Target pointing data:
__________________________________________________
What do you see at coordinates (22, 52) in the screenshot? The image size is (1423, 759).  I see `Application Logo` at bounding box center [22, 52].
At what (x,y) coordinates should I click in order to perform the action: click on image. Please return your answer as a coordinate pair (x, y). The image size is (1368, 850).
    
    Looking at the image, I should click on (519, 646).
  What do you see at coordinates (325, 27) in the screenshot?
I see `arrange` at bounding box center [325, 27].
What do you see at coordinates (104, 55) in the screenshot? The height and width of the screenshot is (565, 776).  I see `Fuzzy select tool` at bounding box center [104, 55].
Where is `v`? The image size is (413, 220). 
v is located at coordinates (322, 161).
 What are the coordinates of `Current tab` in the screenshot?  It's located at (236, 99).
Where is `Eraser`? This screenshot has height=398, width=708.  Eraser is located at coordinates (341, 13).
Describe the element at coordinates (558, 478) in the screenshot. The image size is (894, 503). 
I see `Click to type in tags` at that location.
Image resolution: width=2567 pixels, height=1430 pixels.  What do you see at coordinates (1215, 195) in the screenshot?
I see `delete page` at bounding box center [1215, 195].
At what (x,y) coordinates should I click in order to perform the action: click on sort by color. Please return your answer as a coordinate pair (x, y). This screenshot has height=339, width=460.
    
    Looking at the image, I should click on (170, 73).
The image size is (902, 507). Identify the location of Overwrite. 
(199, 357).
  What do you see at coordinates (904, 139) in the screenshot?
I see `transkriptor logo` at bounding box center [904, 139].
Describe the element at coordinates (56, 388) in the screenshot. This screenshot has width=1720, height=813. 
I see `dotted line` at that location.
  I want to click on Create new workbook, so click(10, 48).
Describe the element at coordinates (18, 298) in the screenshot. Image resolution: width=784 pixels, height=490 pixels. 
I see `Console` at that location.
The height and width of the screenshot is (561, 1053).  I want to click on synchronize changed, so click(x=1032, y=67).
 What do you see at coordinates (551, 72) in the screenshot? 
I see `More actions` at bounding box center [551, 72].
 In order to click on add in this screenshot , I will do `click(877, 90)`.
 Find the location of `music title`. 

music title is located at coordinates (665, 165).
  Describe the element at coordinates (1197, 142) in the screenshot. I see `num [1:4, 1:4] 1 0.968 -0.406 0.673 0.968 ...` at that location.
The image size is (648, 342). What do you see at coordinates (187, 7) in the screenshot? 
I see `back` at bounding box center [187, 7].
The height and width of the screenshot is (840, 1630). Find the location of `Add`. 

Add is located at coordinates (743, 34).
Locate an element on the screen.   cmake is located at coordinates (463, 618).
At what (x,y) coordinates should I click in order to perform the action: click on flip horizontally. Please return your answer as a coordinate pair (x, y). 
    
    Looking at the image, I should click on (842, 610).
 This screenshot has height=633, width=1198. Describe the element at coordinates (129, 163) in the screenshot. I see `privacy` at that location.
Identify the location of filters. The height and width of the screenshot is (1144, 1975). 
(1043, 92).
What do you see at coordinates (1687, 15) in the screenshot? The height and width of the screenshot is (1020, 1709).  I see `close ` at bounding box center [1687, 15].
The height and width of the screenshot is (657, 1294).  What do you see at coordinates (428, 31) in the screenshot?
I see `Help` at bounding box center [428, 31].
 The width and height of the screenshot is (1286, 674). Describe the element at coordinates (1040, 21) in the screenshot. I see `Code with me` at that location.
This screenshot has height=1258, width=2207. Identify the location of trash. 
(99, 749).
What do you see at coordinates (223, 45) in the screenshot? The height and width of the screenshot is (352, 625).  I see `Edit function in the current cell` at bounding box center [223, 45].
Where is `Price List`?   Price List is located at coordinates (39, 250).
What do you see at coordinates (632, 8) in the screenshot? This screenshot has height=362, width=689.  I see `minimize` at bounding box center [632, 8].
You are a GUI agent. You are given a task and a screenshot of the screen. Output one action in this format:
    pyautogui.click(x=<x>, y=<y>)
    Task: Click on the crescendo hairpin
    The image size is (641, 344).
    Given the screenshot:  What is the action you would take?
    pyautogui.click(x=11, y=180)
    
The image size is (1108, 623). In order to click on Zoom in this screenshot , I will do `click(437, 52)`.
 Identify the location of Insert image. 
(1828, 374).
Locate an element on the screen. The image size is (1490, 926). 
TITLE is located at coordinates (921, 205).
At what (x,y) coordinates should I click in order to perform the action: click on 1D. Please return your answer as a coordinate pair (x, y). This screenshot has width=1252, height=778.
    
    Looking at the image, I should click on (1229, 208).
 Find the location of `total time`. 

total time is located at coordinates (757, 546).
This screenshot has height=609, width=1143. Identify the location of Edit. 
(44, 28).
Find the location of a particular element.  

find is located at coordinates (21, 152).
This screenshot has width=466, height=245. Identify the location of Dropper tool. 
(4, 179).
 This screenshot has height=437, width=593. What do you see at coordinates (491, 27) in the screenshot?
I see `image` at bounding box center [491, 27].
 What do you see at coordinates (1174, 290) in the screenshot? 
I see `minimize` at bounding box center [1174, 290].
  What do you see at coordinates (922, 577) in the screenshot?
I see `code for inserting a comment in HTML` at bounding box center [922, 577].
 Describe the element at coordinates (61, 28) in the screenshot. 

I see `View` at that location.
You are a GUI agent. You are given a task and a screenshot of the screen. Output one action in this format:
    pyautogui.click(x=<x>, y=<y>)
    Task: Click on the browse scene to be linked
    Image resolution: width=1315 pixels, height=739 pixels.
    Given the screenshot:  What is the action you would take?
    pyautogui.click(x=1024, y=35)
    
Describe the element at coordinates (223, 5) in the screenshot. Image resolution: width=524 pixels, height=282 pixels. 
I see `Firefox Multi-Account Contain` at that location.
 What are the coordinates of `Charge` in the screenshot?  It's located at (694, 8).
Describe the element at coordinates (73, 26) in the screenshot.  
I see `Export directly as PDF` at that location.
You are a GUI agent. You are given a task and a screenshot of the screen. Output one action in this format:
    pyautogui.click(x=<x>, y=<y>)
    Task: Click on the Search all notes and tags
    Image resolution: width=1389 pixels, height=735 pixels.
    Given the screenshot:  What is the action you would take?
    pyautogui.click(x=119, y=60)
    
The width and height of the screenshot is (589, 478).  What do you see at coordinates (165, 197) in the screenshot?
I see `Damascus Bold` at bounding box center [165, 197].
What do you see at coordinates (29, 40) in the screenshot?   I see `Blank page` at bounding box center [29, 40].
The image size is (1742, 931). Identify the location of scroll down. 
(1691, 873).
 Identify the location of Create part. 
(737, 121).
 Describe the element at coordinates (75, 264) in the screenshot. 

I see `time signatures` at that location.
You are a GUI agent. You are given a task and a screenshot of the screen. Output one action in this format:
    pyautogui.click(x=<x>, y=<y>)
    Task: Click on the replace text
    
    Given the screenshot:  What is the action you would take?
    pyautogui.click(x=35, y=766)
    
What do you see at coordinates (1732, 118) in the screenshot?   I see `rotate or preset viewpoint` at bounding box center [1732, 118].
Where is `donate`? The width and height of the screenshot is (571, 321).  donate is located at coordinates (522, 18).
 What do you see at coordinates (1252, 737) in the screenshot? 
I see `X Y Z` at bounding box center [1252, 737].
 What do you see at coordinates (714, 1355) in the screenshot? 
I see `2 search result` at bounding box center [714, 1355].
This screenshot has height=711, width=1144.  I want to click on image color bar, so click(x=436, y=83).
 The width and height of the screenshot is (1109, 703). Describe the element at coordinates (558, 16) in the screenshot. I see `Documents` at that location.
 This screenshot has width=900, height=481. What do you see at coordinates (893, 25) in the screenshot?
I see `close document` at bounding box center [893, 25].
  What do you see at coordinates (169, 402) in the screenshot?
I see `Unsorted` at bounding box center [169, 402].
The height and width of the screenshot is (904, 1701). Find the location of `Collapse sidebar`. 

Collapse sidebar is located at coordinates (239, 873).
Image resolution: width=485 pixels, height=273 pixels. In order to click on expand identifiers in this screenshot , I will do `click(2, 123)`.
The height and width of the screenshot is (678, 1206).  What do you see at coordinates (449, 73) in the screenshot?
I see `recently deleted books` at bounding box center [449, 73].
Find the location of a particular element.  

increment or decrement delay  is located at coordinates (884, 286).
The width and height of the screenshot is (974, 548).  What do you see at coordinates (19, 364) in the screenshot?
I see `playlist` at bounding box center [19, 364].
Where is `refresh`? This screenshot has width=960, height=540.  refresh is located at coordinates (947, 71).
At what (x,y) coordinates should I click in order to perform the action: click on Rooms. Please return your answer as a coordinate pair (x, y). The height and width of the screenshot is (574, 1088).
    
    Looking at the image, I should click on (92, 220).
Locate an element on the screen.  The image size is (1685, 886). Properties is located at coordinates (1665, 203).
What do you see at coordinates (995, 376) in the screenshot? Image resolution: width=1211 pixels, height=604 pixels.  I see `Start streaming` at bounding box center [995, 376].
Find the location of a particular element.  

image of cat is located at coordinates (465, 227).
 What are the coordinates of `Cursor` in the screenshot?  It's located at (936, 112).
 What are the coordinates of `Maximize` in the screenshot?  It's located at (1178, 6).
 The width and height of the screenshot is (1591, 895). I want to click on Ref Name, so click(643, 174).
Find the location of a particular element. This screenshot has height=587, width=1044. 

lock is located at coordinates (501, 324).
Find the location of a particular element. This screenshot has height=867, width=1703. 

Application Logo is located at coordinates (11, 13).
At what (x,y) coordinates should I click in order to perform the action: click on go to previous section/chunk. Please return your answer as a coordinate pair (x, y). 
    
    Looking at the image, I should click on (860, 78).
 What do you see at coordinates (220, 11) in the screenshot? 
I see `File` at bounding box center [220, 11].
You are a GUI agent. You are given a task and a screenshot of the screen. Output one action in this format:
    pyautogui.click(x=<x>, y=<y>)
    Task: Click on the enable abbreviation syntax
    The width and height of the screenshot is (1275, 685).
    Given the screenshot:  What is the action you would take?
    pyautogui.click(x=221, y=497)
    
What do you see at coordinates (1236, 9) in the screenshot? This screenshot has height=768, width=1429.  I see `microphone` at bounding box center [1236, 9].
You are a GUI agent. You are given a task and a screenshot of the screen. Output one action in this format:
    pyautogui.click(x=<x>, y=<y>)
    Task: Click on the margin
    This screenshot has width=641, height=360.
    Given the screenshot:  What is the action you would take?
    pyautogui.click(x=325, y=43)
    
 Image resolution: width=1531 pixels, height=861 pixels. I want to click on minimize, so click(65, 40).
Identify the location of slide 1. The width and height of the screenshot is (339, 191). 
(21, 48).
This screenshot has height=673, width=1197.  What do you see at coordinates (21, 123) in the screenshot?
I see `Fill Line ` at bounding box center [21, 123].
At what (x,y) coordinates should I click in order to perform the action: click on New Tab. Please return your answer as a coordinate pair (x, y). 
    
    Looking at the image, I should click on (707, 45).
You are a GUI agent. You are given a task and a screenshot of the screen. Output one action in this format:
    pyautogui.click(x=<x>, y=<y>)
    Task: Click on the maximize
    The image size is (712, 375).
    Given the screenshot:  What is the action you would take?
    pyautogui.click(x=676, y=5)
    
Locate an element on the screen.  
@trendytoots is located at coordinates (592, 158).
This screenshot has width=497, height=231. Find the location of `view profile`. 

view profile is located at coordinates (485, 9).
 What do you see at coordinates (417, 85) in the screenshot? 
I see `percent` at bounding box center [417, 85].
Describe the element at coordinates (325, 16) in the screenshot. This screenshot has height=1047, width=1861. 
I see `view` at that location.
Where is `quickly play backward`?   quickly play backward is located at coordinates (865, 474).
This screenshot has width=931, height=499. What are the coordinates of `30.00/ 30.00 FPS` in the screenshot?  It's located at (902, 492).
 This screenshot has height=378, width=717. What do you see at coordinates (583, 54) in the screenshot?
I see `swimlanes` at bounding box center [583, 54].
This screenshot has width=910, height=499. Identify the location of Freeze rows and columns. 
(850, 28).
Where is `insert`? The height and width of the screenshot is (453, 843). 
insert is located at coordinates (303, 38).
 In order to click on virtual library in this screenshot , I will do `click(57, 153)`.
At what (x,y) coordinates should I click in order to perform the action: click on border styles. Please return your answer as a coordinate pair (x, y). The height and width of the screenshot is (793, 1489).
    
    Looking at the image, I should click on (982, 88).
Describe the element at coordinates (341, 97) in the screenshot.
__________________________________________________
Required task:
Gather every line of the material above that contains the word "will", copying each one unchanged.

Task result:
 In order to click on add in this screenshot , I will do `click(877, 90)`.
The image size is (1108, 623). In order to click on Zoom in this screenshot , I will do `click(437, 52)`.
Image resolution: width=485 pixels, height=273 pixels. In order to click on expand identifiers in this screenshot , I will do `click(2, 123)`.
 In order to click on virtual library in this screenshot , I will do `click(57, 153)`.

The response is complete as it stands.